Reading through this entire thread, I found your question....and I feel compelled to answer.  Has race relations in the US suffered during the Obama administration???....IMO, Yes.  Consider this...Obama is Not Black...rather he is a Mulatto, which is only Half Black.  As such, he has had a unique perspective to look at Both sides of the issue, and present a moderating viewpoint...But, he has Failed to do so.  It appears that he reveres his Father, who abandoned him and his mother when he was only about 3 years old...while, at the same time giving little credit to his White mother (whose ancestors may have owned slaves) and White Grandparents..who were mostly responsible for raising him.  

Obama's father....who he describes in glowing terms in his book, "Dreams from my Father", appears to have been lacking in many areas.

https://en.wikipedia.org/wiki/Barack_Obama,_Sr.

Then, there is Obama's African ancestry...coming from the Luo tribes in Kenya....which were renowned for preying on the weaker tribes, and selling their captives to the Muslim...and eventually, the Dutch and British slave traders to bring to the Americas, and sell them to the highest bidder.  There are any number of references on the Internet to this probability in Obama's ancestry.  Wouldn't it paint a far different picture of Obama if it were possible to prove these allegations via Ancestry.com, etc.???

http://ireport.cnn.com/docs/DOC-107575

Personally, I think Obama recognizes his ancestry ties to the Black slave trades, and he is going overboard to try to compensate for his tainted ancestry.   His bias is fairly obvious, and is being noted by a lot of people....of Both races, and he has missed a Golden Opportunity to improve this situation, and only made the divisions wider.


----------



## tnthomas (Nov 21, 2015)

QuickSilver said:


> Where have you been.??   WE keep score on everything.. so long as we can blame blacks.



Sorry, I don't get it- 





> so long as we can blame blacks



For.....?


----------



## QuickSilver (Nov 21, 2015)

For.... well.... for being black  I guess..   No seriously... For being more violent.. more murderous...  more prone to crime than Whites..  Isn't that what the inference was in the OP?


----------



## BobF (Nov 21, 2015)

Shalimar said:


> Gang violence has far less to with colour than it does with environment. Put purple people in the same situation, the results would be the same.

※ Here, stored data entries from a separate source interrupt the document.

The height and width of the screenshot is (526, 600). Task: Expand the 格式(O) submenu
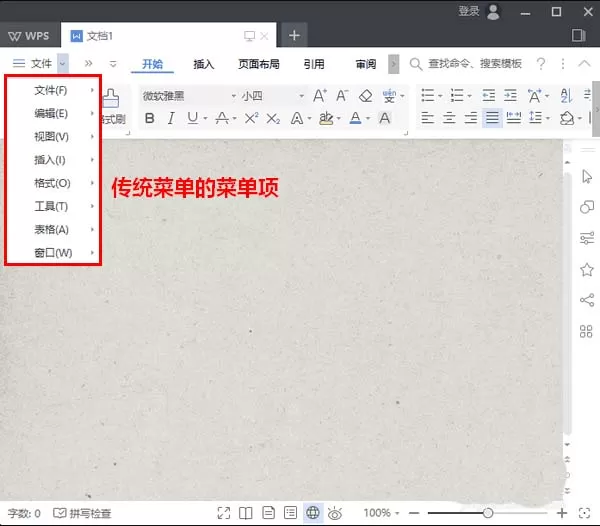[52, 183]
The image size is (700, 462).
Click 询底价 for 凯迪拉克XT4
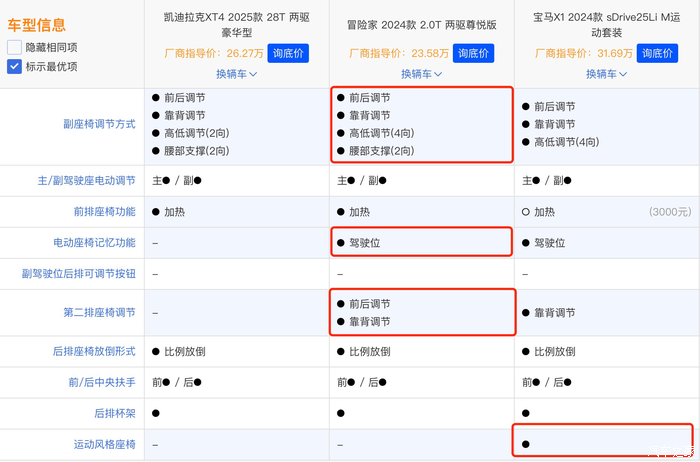click(288, 53)

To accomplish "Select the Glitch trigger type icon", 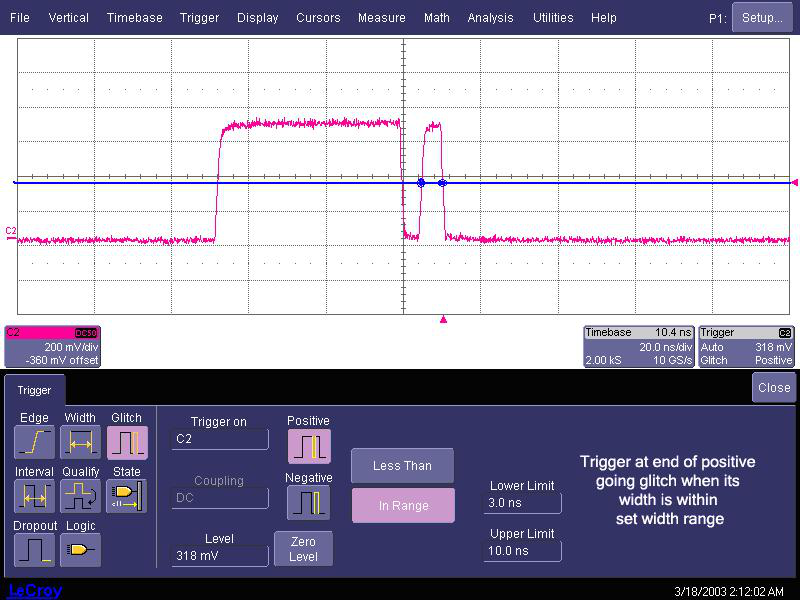I will pyautogui.click(x=127, y=442).
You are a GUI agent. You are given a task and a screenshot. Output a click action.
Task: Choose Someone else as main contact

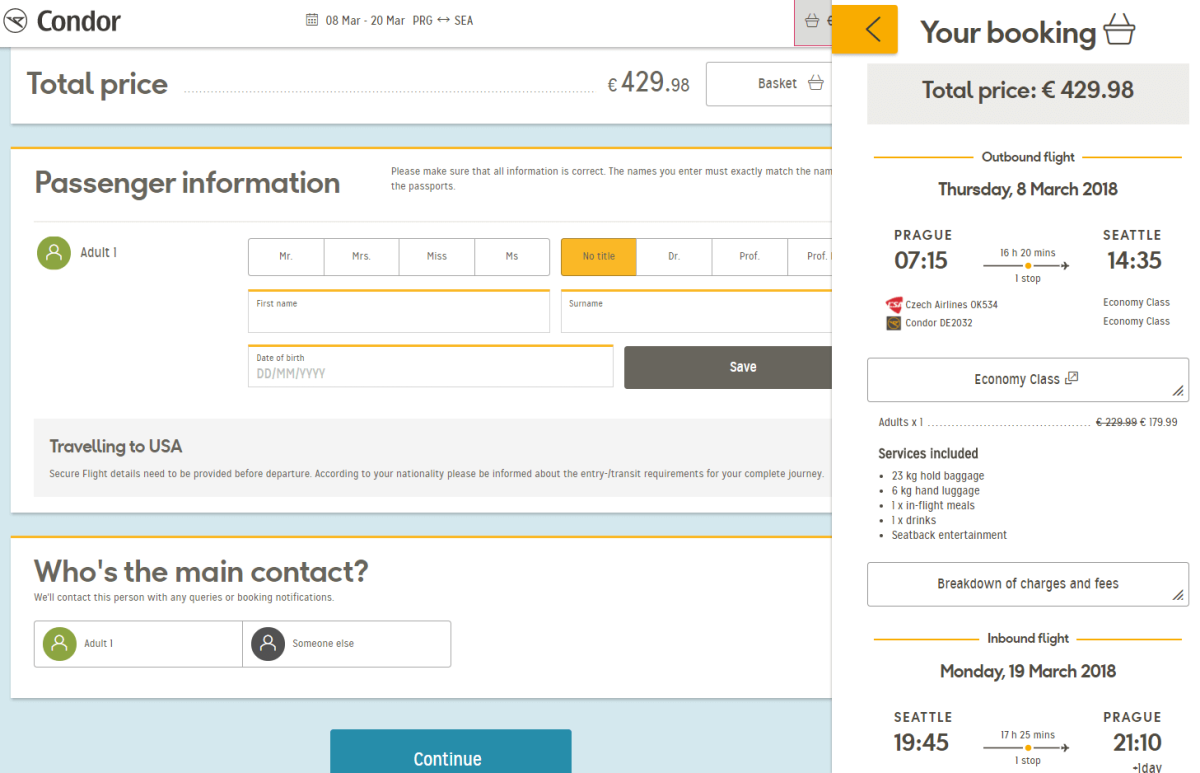point(346,644)
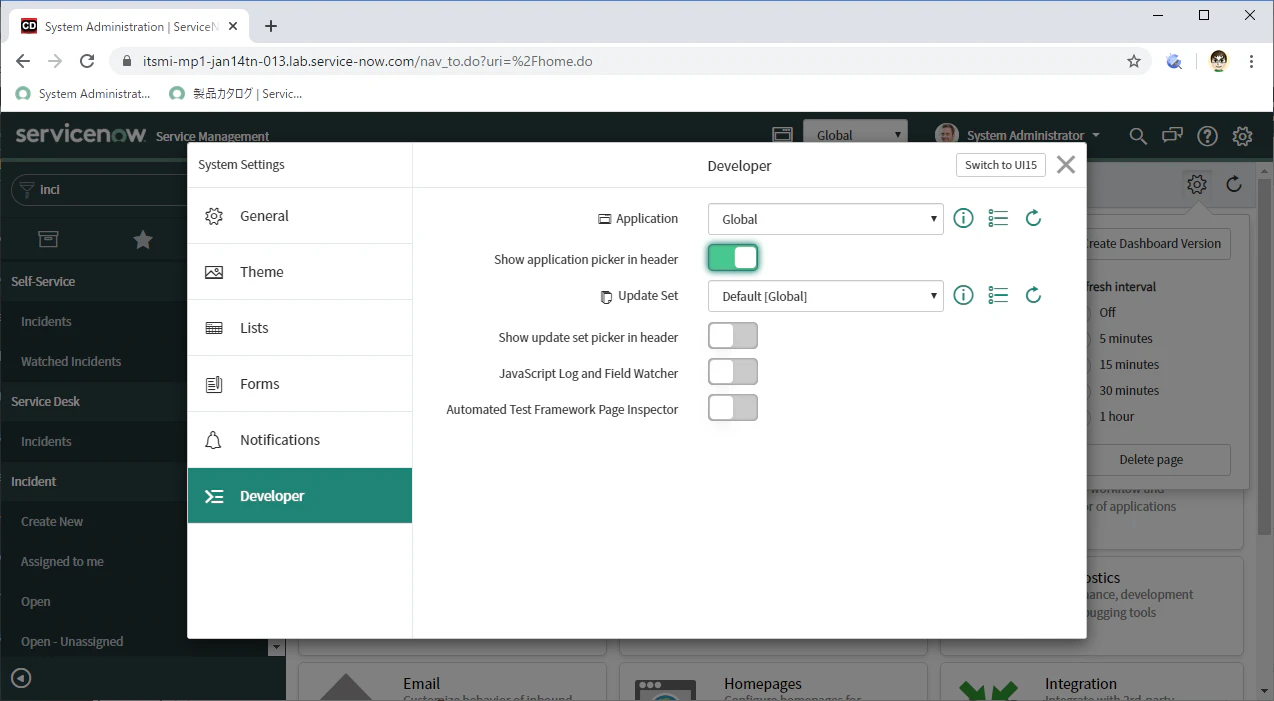1274x701 pixels.
Task: Refresh the Update Set picker
Action: tap(1034, 294)
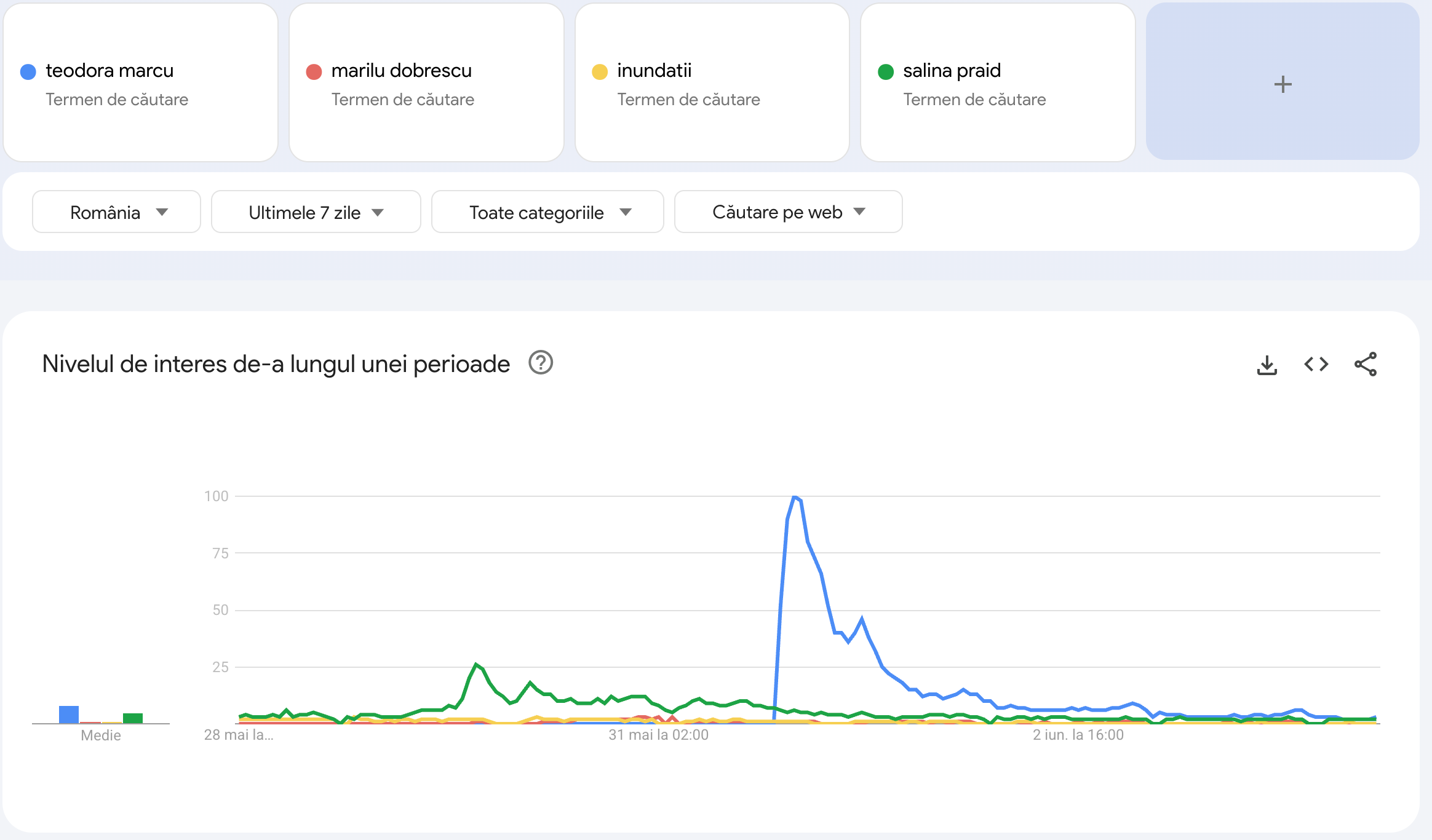Viewport: 1432px width, 840px height.
Task: Edit the marilu dobrescu search term
Action: coord(426,82)
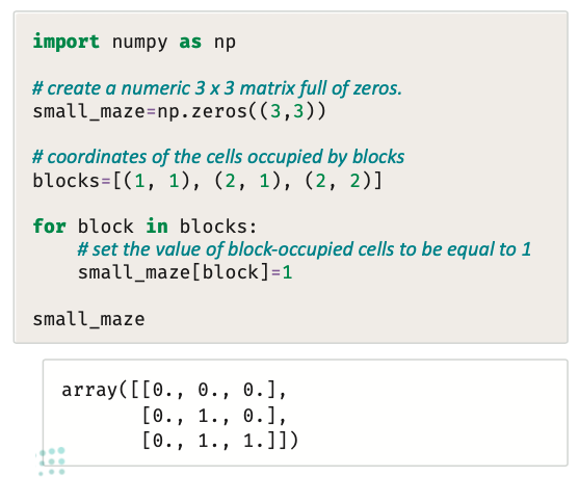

You are right here.   If all whites were raised in fatherless families, then they too would have children just like those in our big cities.

But my neighbors are blacks and they are the nicest people we have met in many years.   We have a Granny that watches the house as her daughters are out working.   Then she also takes care of other daughters kids and their children's children too.   They are all very protective of their children and the children of each are very well behaved and obedient.   They often do things for us, just plain old voluntary folks.   Nice neighbors to have.   So for me, those problems in the cities is not because of color at all.   But if they do not take care of the children then, who will do that, and instill kind and proper thoughts to them while young and growing.

Child care does not come with living on welfare.   That has to come from the mother and father because they believe in that responsibility.


----------



## tnthomas (Nov 21, 2015)

QuickSilver said:


> For.... well.... for being black  I guess..   No seriously... For being more violent.. more murderous...  more prone to crime than Whites..  Isn't that what the inference was in the OP?



I had not read that in the original post, my wife and friends manufactured a pile of cookies and holiday treats- maybe I have sugar brain fog today.  :shrug:


----------



## Jackie22 (Nov 22, 2015)

Don M. said:


> Reading through this entire thread, I found your question....and I feel compelled to answer.  Has race relations in the US suffered during the Obama administration???....IMO, Yes.  Consider this...Obama is Not Black...rather he is a Mulatto, which is only Half Black.  As such, he has had a unique perspective to look at Both sides of the issue, and present a moderating viewpoint...But, he has Failed to do so.  It appears that he reveres his Father, who abandoned him and his mother when he was only about 3 years old...while, at the same time giving little credit to his White mother (whose ancestors may have owned slaves) and White Grandparents..who were mostly responsible for raising him.
> 
> Obama's father....who he describes in glowing terms in his book, "Dreams from my Father", appears to have been lacking in many areas.
> 
> ...




I disagree with this....I think President Obama recognizes the unique position he is in as for his race and being the leader of this country, I think he strives to present a fair balance and to avoid conflict.


----------



## QuickSilver (Nov 22, 2015)

Jackie22 said:


> I disagree with this....I think President Obama recognizes the unique position he is in as for his race and being the leader of this country, I think he strives to present a fair balance and to avoid conflict.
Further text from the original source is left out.